New “Madame Bovary” movie won’t replace your Cliffs Notes

New “Madame Bovary” movie won’t replace your Cliffs Notes


The new Madame Bovary feels like a film made to disprove the aphorism that a picture is worth a thousand words. The approximately 170,000 pictures that constitute Sophie Barthes’s film are worth far less than the 115,000 words of Flaubert’s novel: we watch these characters go through their bleak paces, but learn very little about what, if anything, is going on inside their tightly-tamped minds.

Conveniently for those of us who might be concerned about revealing spoilers, Barthes—who co-wrote the screenplay with Rose Barreneche—begins the film by having the eponymous lady run onscreen, clutching her side, and promptly fall to the forest floor, dead. You might be tempted to get up and leave at that point, and I won’t be the one to tell you not to.
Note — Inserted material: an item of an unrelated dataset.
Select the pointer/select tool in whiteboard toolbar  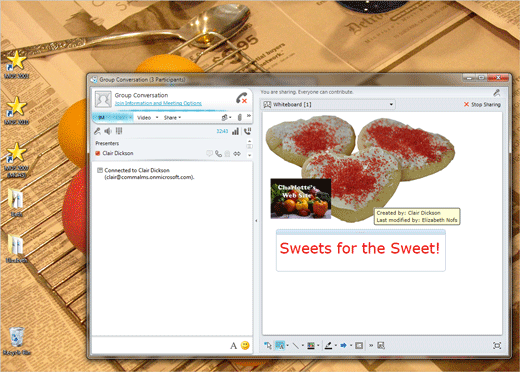pyautogui.click(x=268, y=346)
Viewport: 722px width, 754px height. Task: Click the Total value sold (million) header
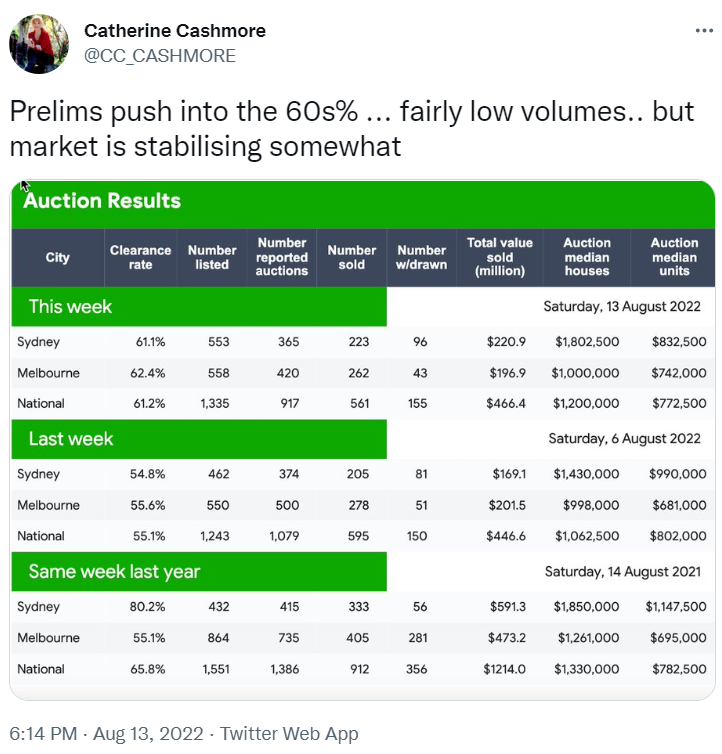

We flash back to the education of Emma Bovary, née Rouault, as played by Mia Wasikowska. The actress looks so well-suited to roles inspired by classic literature that filmmakers seem to think they can cast her and call it a day: she’s previously starred in Great Books clunkers including Alice in Wonderland, Jane Eyre, and Stoker. In Madame Bovary she starts out in a convent school, which we know never ends well for characters who don’t have the benefit of vocabulary coach John Malkovich to lubricate their release.

Rather than the Vicomte de Valmont, it’s a competent but boring country doctor (Henry Lloyd-Hughes) who’s waiting to wed this convent-fresh girl. “It’s all part of nature,” he assures his bride as he deflowers her with markedly less enthusiasm than the average Shih Tzu musters for its favorite pillow. Clearly the situation calls for extramarital affairs, which proceed just as you’d expect—except for their notable lack of erotic heat. A fleeting nip slip secures the R rating for this movie, which otherwise is more chaste than an episode of Masterpiece Theatre, with quick cuts from first base to post-coital empty promises.

The central relationship in this Bovary is not between Emma and her husband Charles but between the young wife and the glorified door-to-door salesman (Rhys Ifans) who tempts her into buying a houseful of luxury goods on credit. It’s here that the film really begins to show the strains of Barthes’s minimalist approach: it’s left entirely unclear why, exactly, Emma decides to go whole-hog on draperies and dresses. Is it because she longs for a more urbane existence? Is it a way of lashing out at Charles (who inexplicably allows his wife to continue her spending spree even when it’s instantly clear that she’s accumulating unsustainable debts)? Is it just because she’s bored? I’ll bet Flaubert could tell you, but I sure can’t.

Another odd episode involves the village pharmacist, played by Paul Giamatti with a wicked glee that promises vast depravity. He tries to convince Emma to help him talk her husband into operating on an urchin with a club foot, and whether she intervenes or not (Barthes declines to enlighten us), Chuck goes ahead with it, seemingly in hopes of becoming the world-famous humble little country doctor that his wife wants him to be. That goes about as well as you’d expect, and then Giamatti recedes into the background, never again to be allowed to enliven Emma’s tedious march towards her inevitable demise.

Madame Bovary is shot so tastefully, it hardly exists. Cinematographer Andrij Parekh helps Barthes ensure that the French countryside is perpetually overcast, lest there be any threat of us misunderstanding the film’s thesis that being forced to marry a boring country doctor in 19th century France pretty much sucked. Unless you’re an English teacher looking for something that you and your students can snooze to for a couple of hours without the principal’s censure, there’s no reason to bother with this Bovary.